Task to complete » Summarize the exploratory data analysis text in two sentences.

Text block »
────────

Exploratory Data Analysis

Introduction

EDA is an important part of any data analysis. It consists an iterative cycle, where we: (a) generate questions about your data, (b) search for answers by visualising, transforming, and modelling your data; and (c), Use what you learn to refine your questions and/or generate new questions. Here we’ll explore the data to see if we can find any good insights to share with the marketing department.

About the Data

The dataset found online consists of three files, containing data that was collected on January 1st 1998.

AdvWorksCusts.csv : Customer demographic data.
AW_AveMonthSpend.csv: sales data containing the amount of money the customer spends with Adventure Works Cycles on average each month.
AW_BikeBuyer.csv: contains sales data in the form of a Boolean flag indicating whether a customer has previously purchased a bike (1) or not (0).

Data Wrangling

library(readr)
library(dbplyr)
library(ggplot2)
library(tidyverse)
library(ggplot2)
library(readr)

────────

Dataset records »
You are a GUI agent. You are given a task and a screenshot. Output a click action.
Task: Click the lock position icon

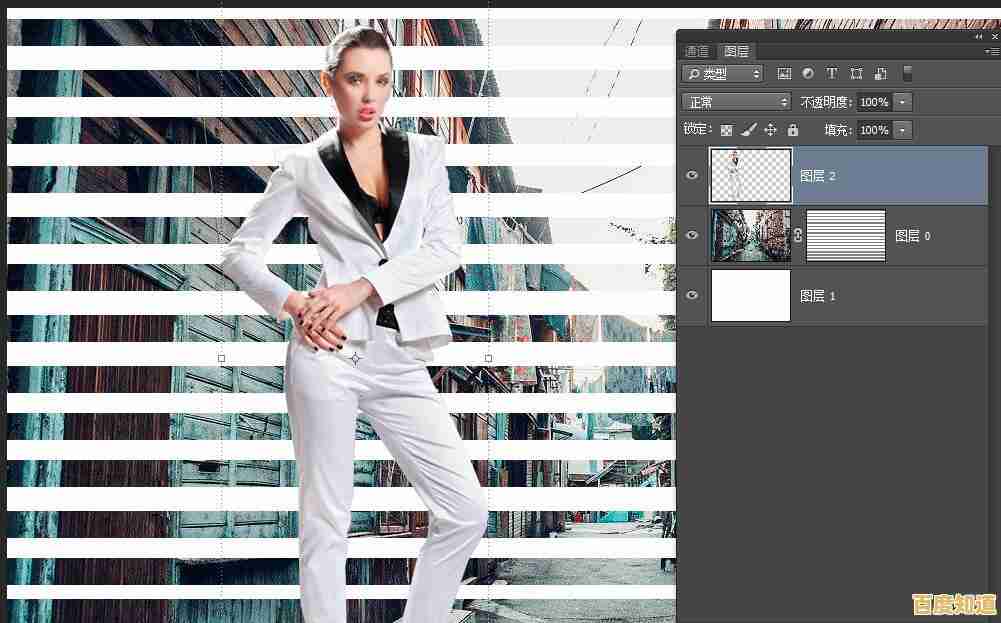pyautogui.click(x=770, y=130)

────────

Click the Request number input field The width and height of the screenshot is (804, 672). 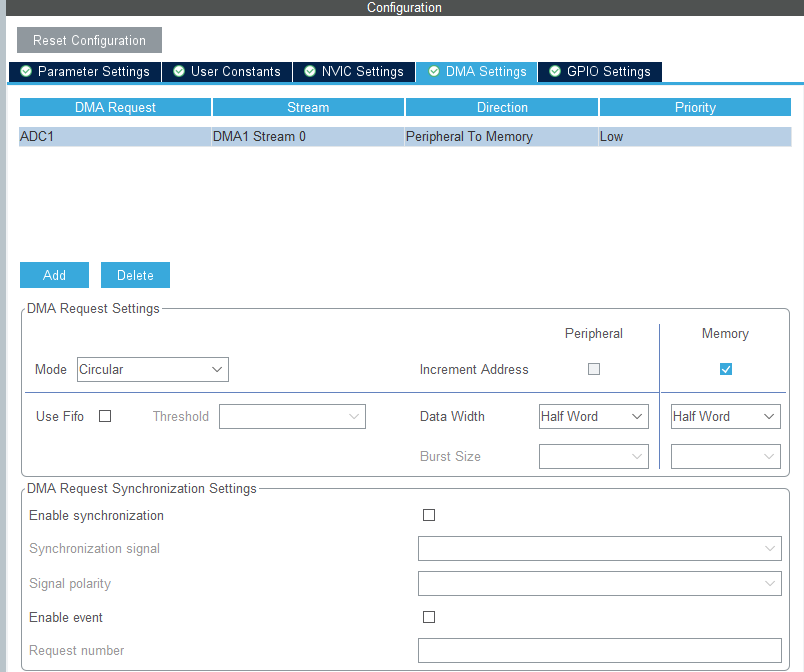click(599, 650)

────────

Answer for this exercise » Exploratory data analysis is described as an iterative cycle of generating questions about data, searching for answers by visualizing, transforming, and modeling it, and using what is learned to refine those questions or generate new ones, with the aim here of finding insights to share with the marketing department. The dataset, collected on January 1st 1998, consists of three files: customer demographic data, each customer's average monthly spend with Adventure Works Cycles, and a Boolean flag showing whether a customer has previously purchased a bike.